**Problem details**
For the string "first", return every line of the items below that contains it, with uppercase and lowercase letters treated as distinct.

>> begin

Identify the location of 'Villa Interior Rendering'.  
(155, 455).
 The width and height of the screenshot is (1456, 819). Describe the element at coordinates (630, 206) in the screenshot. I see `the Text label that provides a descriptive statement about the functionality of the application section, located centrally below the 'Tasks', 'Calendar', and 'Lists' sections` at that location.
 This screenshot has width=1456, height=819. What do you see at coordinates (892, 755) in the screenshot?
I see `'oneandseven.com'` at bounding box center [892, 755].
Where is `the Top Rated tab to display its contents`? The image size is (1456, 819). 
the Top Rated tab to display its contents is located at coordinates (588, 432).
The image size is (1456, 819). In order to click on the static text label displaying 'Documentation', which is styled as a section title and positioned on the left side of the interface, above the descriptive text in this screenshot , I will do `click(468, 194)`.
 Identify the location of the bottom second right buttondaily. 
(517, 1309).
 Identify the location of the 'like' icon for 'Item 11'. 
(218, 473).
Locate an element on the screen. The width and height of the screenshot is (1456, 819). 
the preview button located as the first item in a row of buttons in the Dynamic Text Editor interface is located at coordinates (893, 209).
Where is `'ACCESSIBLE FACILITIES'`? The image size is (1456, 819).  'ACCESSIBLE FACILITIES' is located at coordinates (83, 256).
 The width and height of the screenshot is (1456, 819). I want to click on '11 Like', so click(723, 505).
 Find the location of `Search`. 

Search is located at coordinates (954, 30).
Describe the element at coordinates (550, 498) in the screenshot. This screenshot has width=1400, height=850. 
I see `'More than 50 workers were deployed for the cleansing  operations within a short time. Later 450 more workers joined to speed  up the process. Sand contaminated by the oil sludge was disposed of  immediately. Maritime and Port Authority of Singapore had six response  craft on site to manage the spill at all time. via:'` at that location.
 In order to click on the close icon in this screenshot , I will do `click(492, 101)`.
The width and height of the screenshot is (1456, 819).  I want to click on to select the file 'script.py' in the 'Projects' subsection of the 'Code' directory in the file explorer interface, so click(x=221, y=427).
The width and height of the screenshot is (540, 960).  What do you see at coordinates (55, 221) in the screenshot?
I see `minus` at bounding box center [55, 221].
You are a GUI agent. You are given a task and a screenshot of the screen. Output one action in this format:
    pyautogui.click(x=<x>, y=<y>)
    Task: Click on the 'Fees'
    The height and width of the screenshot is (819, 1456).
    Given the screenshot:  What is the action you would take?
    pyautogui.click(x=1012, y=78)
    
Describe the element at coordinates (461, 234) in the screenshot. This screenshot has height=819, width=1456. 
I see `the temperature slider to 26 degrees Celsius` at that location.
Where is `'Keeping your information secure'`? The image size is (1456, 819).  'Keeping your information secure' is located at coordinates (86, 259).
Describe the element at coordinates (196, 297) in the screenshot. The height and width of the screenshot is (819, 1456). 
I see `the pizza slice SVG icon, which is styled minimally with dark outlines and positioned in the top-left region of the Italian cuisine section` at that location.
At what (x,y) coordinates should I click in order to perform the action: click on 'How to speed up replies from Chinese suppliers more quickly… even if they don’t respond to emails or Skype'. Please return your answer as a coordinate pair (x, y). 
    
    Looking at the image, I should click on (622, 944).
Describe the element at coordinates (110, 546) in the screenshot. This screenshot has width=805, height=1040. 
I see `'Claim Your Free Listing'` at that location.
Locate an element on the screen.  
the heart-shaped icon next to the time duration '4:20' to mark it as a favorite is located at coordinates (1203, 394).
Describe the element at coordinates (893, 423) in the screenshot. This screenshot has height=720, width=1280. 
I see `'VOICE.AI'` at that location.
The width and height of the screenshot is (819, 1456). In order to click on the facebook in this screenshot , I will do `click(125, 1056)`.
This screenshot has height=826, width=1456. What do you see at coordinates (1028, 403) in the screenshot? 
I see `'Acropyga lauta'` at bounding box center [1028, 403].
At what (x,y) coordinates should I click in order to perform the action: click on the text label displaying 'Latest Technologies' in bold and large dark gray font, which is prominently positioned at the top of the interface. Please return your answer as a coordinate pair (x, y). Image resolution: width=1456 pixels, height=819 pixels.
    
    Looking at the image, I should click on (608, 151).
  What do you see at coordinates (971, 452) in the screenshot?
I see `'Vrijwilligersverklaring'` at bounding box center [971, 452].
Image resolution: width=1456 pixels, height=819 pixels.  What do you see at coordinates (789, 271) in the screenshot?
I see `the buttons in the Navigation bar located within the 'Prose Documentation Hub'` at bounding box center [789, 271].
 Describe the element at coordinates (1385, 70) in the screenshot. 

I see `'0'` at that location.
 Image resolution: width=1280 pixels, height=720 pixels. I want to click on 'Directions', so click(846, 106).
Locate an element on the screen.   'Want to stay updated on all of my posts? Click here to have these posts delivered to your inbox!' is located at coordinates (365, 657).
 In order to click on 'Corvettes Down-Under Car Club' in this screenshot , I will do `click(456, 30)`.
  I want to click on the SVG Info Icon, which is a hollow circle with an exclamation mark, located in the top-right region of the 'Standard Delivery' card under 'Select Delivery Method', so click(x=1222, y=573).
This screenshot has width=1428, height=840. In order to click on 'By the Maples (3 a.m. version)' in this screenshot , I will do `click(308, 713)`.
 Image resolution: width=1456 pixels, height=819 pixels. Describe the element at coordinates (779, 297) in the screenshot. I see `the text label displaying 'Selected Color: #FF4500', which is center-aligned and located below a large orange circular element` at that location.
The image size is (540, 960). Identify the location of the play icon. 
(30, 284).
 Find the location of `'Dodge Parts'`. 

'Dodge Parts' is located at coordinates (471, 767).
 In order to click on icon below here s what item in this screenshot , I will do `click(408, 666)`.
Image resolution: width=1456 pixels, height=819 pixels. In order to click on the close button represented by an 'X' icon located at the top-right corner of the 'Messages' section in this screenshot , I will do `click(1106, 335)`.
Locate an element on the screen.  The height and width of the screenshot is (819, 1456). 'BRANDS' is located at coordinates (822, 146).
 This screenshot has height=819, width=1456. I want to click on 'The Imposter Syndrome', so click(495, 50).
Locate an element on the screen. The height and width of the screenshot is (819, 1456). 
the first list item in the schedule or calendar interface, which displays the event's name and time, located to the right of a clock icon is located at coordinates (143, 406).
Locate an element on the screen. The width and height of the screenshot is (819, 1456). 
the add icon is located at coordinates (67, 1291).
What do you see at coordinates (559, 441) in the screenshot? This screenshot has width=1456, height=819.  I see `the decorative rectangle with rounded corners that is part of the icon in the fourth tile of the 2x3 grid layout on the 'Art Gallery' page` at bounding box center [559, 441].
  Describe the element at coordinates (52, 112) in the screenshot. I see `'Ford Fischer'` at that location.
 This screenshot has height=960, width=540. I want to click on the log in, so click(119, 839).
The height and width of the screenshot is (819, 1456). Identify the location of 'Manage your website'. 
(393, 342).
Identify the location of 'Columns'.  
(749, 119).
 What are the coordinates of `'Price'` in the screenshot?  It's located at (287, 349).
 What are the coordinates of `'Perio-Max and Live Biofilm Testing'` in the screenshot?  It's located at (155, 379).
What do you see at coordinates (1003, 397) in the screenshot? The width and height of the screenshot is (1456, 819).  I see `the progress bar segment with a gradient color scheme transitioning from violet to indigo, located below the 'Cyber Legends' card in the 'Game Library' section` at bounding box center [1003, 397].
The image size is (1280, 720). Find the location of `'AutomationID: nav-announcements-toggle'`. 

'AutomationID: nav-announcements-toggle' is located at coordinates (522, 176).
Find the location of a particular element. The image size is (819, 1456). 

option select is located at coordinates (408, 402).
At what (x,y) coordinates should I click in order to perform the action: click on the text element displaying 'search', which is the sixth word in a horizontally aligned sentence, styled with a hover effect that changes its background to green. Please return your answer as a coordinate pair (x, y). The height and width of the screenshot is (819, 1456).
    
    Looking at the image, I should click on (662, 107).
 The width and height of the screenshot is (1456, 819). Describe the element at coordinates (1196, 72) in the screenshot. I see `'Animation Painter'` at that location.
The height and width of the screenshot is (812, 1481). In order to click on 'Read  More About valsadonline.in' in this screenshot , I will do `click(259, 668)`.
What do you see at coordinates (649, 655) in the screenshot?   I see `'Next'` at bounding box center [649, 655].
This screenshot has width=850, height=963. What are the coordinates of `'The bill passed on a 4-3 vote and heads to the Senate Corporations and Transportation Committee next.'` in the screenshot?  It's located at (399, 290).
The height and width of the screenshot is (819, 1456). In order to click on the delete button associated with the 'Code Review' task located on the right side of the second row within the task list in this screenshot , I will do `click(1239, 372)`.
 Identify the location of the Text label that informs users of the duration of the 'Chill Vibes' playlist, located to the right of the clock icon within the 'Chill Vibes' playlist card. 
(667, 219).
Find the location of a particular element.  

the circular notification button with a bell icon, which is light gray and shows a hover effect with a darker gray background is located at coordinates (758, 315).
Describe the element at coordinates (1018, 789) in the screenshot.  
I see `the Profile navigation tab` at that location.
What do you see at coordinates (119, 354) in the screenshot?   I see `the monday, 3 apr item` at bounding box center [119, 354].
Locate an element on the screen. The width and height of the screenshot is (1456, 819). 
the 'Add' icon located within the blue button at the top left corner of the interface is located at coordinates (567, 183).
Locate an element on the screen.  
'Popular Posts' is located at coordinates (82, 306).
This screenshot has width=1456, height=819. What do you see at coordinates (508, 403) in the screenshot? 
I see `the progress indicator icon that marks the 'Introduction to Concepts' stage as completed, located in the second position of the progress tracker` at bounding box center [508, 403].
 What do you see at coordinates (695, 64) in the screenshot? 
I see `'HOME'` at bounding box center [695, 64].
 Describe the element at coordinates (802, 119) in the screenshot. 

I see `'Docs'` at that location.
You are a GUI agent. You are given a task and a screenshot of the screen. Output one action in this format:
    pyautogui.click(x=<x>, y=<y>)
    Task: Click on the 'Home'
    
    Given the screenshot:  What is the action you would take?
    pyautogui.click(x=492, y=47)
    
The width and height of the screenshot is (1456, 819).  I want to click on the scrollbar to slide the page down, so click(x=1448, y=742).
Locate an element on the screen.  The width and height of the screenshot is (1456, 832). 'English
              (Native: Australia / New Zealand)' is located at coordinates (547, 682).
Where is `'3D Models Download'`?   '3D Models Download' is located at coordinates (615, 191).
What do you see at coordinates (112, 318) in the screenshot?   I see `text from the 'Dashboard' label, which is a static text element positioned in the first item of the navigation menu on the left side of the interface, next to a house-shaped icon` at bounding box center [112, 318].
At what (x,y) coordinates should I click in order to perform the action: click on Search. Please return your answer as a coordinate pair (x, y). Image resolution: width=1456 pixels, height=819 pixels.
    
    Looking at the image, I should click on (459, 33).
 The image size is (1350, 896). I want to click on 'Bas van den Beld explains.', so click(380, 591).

>> end

**Full output**
the preview button located as the first item in a row of buttons in the Dynamic Text Editor interface is located at coordinates (893, 209).
the first list item in the schedule or calendar interface, which displays the event's name and time, located to the right of a clock icon is located at coordinates (143, 406).
What do you see at coordinates (112, 318) in the screenshot?   I see `text from the 'Dashboard' label, which is a static text element positioned in the first item of the navigation menu on the left side of the interface, next to a house-shaped icon` at bounding box center [112, 318].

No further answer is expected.